**STATED EXERCISE 1**
In the excerpt on the EIS risk-to-capital condition, what ambition does HMRC guidance say a company should have to satisfy the first check?
**STATED EXERCISE 2**
Reproduce verbatim the portion of the records running from the line containing "Standard permissions title" down to the line containing "Looking at the screenshot, I should (858, 647).", with both of those lines included.

**EXCERPT TO READ**
+++++
One of the most prominent approaches included investing into an opportunity with a secure return - such as asset backed investment or deals where contracts are already in place for the lifetime of the project - where there is little risk. Therefore it was announced that there would be a risk to capital condition introduced to minimise the use of the schemes in this way.

While the specifics of the interpretation are still not completely clear at the moment, the general focus is - investors should be investing into EIS-eligible companies with the primary focus being to support the company; the tax reliefs should simply be an incentive to do so.

The Finance Bill has given us two clear checks that will be made in assessing this, which provides a checklist for potential companies to determine whether they will be eligible:

  • the issuing company has objectives to grow and develop its trade in the long-term
  • there is a significant risk there will be a loss of capital of an amount greater than the net investment return

Alongside this, HMRC has given some further guidance that makes it clearer how these will be assessed.

To satisfy the first check there should be an ambition to increase staff numbers or revenue in the long-term. While long term has not been defined, this could limit the use of the scheme for Special Purpose Vehicles (SPVs), where there is a defined project to complete in a specific time frame, generally without scope for future expansion.
+++++
**RECORDS FOR THIS EXERCISE**
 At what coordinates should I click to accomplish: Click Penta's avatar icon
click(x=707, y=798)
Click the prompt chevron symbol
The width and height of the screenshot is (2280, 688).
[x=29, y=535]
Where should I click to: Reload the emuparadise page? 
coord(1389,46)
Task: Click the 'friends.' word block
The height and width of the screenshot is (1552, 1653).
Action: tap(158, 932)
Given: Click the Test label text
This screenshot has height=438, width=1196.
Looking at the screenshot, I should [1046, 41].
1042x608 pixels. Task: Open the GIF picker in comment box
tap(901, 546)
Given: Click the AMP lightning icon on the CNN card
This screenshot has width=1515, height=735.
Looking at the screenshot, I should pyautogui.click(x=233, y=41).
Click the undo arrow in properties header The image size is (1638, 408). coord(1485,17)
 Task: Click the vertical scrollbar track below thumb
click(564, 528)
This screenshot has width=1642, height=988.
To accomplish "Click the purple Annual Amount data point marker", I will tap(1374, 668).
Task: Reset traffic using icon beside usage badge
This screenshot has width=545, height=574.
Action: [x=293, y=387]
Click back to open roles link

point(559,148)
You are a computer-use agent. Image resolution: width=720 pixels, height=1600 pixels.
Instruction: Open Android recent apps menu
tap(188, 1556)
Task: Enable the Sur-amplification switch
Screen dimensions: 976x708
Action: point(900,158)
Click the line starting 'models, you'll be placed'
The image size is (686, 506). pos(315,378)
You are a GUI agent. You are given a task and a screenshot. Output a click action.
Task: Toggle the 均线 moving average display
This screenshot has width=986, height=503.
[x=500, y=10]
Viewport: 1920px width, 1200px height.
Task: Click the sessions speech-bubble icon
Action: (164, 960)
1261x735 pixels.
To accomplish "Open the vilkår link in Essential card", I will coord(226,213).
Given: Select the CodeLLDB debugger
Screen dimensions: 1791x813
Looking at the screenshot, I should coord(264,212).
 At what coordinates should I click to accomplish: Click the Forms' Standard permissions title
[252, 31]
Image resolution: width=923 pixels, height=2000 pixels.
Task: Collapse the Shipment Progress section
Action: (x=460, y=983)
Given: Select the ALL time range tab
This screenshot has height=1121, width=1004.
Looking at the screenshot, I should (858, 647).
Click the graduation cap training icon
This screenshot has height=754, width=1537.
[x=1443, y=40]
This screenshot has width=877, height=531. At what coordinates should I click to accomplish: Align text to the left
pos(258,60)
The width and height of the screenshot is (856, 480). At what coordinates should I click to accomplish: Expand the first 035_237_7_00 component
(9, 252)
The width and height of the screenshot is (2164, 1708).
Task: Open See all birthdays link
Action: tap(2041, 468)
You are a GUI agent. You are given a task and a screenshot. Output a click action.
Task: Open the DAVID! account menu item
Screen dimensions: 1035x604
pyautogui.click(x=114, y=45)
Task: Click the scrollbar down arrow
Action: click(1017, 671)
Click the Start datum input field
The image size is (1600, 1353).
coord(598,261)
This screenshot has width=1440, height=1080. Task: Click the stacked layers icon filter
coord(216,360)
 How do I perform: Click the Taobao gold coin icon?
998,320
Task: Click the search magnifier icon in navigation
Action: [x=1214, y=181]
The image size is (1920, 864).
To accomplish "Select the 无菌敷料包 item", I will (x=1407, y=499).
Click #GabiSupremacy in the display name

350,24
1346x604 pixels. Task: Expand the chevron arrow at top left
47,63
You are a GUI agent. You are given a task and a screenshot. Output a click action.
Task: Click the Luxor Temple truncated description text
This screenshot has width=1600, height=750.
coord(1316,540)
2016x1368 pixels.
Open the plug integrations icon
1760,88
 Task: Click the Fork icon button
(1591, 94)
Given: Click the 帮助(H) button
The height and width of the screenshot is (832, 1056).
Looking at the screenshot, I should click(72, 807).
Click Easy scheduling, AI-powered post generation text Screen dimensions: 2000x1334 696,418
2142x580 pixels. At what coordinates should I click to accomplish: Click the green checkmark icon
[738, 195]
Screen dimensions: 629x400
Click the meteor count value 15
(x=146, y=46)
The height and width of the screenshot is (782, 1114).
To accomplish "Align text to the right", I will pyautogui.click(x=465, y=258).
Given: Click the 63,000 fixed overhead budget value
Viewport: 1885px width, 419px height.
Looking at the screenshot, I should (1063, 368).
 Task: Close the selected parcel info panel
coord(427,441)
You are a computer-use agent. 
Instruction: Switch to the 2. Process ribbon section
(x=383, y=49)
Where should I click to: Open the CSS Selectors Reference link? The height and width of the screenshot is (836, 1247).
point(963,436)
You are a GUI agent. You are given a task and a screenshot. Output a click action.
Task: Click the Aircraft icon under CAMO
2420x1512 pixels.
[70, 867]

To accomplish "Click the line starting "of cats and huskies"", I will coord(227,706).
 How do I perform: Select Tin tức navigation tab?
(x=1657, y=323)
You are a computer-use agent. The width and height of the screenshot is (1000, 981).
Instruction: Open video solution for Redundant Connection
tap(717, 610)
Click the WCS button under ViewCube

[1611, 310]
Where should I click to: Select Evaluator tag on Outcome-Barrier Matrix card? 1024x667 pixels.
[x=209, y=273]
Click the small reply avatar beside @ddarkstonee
+++++
**FULL SOLUTION 1**
An ambition to increase staff numbers or revenue in the long term.

**FULL SOLUTION 2**
 At what coordinates should I click to accomplish: Click the Forms' Standard permissions title
[252, 31]
Image resolution: width=923 pixels, height=2000 pixels.
Task: Collapse the Shipment Progress section
Action: (x=460, y=983)
Given: Select the ALL time range tab
This screenshot has height=1121, width=1004.
Looking at the screenshot, I should (858, 647).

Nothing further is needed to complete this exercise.